-- Begin DOCUMENT SECTION --

The coating element 26 has a measuring device 42 (see FIGS. 3-12). The measuring device 42 can be formed on the coating element 26. Preferably, the measuring device 42 is detachably arranged on the coating element 26. It is particularly advantageous if the measuring device 42 can be removed from the tool magazine of the additive manufacturing device 12 by the coating element 26, especially before the start of a manufacturing job by the additive manufacturing device 12. The removal of the measuring device 42 can be automated, thereby further increasing the degree of automation of the additive manufacturing device 12.

According to a process step 44 of the adjustment method 10 according to the present disclosure, at least one measuring probe 46 of the measuring device 42 is provided in an alignment position 48 (see FIG. 5) vertically above the process plate 22 of the additive manufacturing device 12. The measuring probe 46 is located in a reference position 50 with a predetermined vertical reference distance 52 from the manufacturing plane 18 of the additive manufacturing device 12.

The reference position 50 of the measuring probe 46 can lie in the manufacturing plane 18. In other words, the reference distance 52 can be zero. The reference distance 52 is typically predetermined or set and/or adjusted to a specific value. The reference distance 52 is taken into account when aligning the components of the additive manufacturing device 12.

A further method step 54 provides for the alignment of the manufacturing plane 18 and the process plate 22 with respect to each other. According to the present disclosure, alignment can be achieved by adjusting at least one height adjustment 56, 58 (see FIGS. 4, 5) of the additive manufacturing device 12. The adjustment is carried out until the measuring probe 46 is touched or contacted by the process plate 22 in the reference position 50.

-- End DOCUMENT SECTION --
-- Begin SUPPLIED INFORMATION --

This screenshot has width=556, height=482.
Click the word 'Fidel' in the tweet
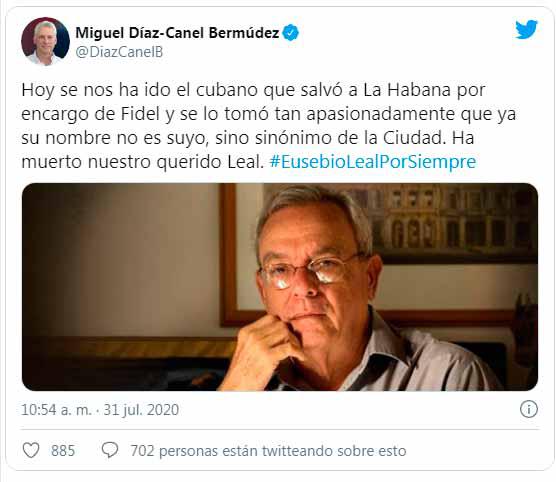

-- End SUPPLIED INFORMATION --

THE EXERCISE:
Please copy the entire passage above on aligning the process plate with a measuring probe, word for word.

RESULT FOR THIS EXERCISE:
The coating element 26 has a measuring device 42 (see FIGS. 3-12). The measuring device 42 can be formed on the coating element 26. Preferably, the measuring device 42 is detachably arranged on the coating element 26. It is particularly advantageous if the measuring device 42 can be removed from the tool magazine of the additive manufacturing device 12 by the coating element 26, especially before the start of a manufacturing job by the additive manufacturing device 12. The removal of the measuring device 42 can be automated, thereby further increasing the degree of automation of the additive manufacturing device 12.

According to a process step 44 of the adjustment method 10 according to the present disclosure, at least one measuring probe 46 of the measuring device 42 is provided in an alignment position 48 (see FIG. 5) vertically above the process plate 22 of the additive manufacturing device 12. The measuring probe 46 is located in a reference position 50 with a predetermined vertical reference distance 52 from the manufacturing plane 18 of the additive manufacturing device 12.

The reference position 50 of the measuring probe 46 can lie in the manufacturing plane 18. In other words, the reference distance 52 can be zero. The reference distance 52 is typically predetermined or set and/or adjusted to a specific value. The reference distance 52 is taken into account when aligning the components of the additive manufacturing device 12.

A further method step 54 provides for the alignment of the manufacturing plane 18 and the process plate 22 with respect to each other. According to the present disclosure, alignment can be achieved by adjusting at least one height adjustment 56, 58 (see FIGS. 4, 5) of the additive manufacturing device 12. The adjustment is carried out until the measuring probe 46 is touched or contacted by the process plate 22 in the reference position 50.